実施事項.
1. テンソル積についての文章で、参考にした本として挙げられている書名は何ですか。
2. テンソル積についての文章を、最後の文の後から書き継いでください。
::: 読解用抜粋 :::
異なる環上で0になったり、0にならなかったりするテンソル積の例

1. テンソル積とは何か

 久しぶりの数学ネタ。代数学の教科書を読んでいると、テンソル積という対象に出くわす。今回はこのテンソル積の例を考えてみた。参考にした本はAtiyah-Macdonaldである。 簡単のため、以下 $A$ を(零環でない)単位的可換環とする。

 

定義1.1  $ M $, $N$を $A$ 加群とする。写像 $f \colon M \to N$ が、任意の $x, y \in M $, $a \in A$ に対して、$f(x+y) = f(x) + f(y)$ であり、$f(ax) = af(x)$ であるとき、$f$ を $A$ 線型写像 ($A$ 加群の準同型) であると言う。

 

定義1.2 $ M $, $N$, $P$ を $A$ 加群とする。写像 $f \colon M \times N  \to P$ が、与えられていて、任意の $x \in M $ に対して、$ M $ から $P$ への写像 $ x \mapsto f(x,y) $ が $A$ 線形写像であり、任意の $y \in N$ に対して、$N$ から $P$ への写像 $y \mapsto f(x,y)$ が $A$ 線形写像である時、$f$ を $A$ 双線型写像と言う。
::: 提供情報 :::
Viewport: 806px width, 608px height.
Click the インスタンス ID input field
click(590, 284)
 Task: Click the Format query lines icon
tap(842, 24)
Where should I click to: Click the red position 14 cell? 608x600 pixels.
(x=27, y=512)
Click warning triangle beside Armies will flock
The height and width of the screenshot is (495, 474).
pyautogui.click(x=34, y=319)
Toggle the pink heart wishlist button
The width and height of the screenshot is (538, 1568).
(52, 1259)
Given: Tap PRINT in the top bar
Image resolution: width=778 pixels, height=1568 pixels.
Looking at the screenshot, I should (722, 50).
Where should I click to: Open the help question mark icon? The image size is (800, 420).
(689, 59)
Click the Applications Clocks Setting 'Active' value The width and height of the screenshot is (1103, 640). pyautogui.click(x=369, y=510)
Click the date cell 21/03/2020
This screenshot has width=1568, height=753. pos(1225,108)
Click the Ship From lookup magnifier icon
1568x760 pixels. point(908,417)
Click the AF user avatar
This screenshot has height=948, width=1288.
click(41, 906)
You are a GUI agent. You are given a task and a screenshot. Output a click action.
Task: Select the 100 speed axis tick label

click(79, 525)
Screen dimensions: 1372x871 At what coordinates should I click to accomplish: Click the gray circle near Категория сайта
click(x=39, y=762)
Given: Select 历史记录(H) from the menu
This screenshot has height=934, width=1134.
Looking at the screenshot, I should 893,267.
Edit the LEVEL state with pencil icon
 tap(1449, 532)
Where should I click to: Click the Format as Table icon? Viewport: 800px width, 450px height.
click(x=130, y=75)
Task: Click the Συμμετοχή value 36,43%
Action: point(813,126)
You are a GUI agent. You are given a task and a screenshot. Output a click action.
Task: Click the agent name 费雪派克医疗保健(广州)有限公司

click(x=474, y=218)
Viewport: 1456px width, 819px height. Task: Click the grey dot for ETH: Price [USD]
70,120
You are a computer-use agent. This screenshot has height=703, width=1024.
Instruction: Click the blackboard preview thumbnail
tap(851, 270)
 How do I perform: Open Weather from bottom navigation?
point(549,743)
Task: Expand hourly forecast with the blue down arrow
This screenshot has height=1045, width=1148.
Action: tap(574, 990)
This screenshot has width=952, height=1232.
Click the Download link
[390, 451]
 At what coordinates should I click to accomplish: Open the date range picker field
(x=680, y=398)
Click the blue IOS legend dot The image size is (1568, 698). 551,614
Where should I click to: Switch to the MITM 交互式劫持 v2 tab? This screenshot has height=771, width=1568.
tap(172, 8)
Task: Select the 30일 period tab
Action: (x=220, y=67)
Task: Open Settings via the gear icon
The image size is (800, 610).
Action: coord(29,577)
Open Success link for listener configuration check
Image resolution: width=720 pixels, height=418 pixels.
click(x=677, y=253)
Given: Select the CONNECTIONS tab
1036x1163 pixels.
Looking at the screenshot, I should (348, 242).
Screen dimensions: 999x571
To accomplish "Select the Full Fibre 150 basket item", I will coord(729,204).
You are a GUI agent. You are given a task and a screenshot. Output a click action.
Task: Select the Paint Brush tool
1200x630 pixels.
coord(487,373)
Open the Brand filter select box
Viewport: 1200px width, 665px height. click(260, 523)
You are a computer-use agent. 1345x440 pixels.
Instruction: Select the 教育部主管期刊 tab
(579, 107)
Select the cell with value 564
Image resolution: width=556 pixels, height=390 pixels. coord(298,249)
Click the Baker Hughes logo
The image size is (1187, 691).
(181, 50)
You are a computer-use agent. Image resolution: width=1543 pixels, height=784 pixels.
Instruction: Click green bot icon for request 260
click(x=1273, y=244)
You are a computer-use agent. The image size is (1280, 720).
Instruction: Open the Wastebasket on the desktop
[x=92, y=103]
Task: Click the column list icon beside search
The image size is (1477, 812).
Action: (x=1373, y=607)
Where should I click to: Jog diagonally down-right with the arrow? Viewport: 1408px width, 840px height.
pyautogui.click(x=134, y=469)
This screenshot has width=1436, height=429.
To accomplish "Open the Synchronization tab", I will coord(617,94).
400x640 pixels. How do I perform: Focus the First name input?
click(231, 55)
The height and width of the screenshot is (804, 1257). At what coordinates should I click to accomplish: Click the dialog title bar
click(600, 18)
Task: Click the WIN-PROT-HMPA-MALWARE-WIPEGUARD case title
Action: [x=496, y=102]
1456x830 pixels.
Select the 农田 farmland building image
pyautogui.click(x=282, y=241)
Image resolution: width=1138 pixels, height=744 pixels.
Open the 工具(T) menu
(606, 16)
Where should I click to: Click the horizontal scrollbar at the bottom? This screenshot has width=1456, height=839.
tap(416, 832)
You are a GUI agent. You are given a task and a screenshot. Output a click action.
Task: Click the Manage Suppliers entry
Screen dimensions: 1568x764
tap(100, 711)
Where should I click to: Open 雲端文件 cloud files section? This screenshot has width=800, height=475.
:::
作業結果.
1. Atiyah-Macdonaldです。

2.
 

 テンソル積とはざっくり言って、与えられた双線型写像線型写像として扱うための"場"である。その具体的なモチベーションは、以下のサイトがわかりやすい。

manabitimes.jp

 

 ここでは、後々例を作るために必要なテンソル積の性質を天下り的に述べる。まず、テンソル積を定義しよう。

 

定義1.3 $ M $, $N$ を 可換環 $A$ 上の加群とする。$A$ 加群 $M \otimes_{A} N$と $A$ 双線型写像 $\phi \colon M \times N \to M \otimes_{A} N$ が以下の性質(1)を満たすとき、組 $(M \otimes_{A} N, \phi)$ を $ M, N $ の $A$ 上のテンソルという。

(1) $P$ が $A$ 加群で $f \colon M \times N \to P$ が $A$双線型写像なら、$A$ 線型写像 $g \colon M \otimes_{A} N \to P$ が一意的に存在して、$f = g \circ \phi$ が成り立つ

 

 上の(1)の性質を テンソル積の普遍性という。上の定義からわかるように、$M \times N$ から $P$ への双線型写像を考えることは、$M \otimes_{A} N$ から $P$ への線形写像を考えることと同じと思える。また性質(1)を満たす組 $(M \otimes_{A} N, \phi)$ は同型を除いて一意的に存在することが知られており*1、$M \otimes_{A} N$ は $\{ \phi(x, y) \mid x \in M, y \in N \}$ という集合で $A$ 上生成される。以下 $\phi(x, y)$ のことを $x \otimes y$ とかき、考えている環が明らかな場合には $M \otimes_{A} N$ を $M \otimes N$ と略記する。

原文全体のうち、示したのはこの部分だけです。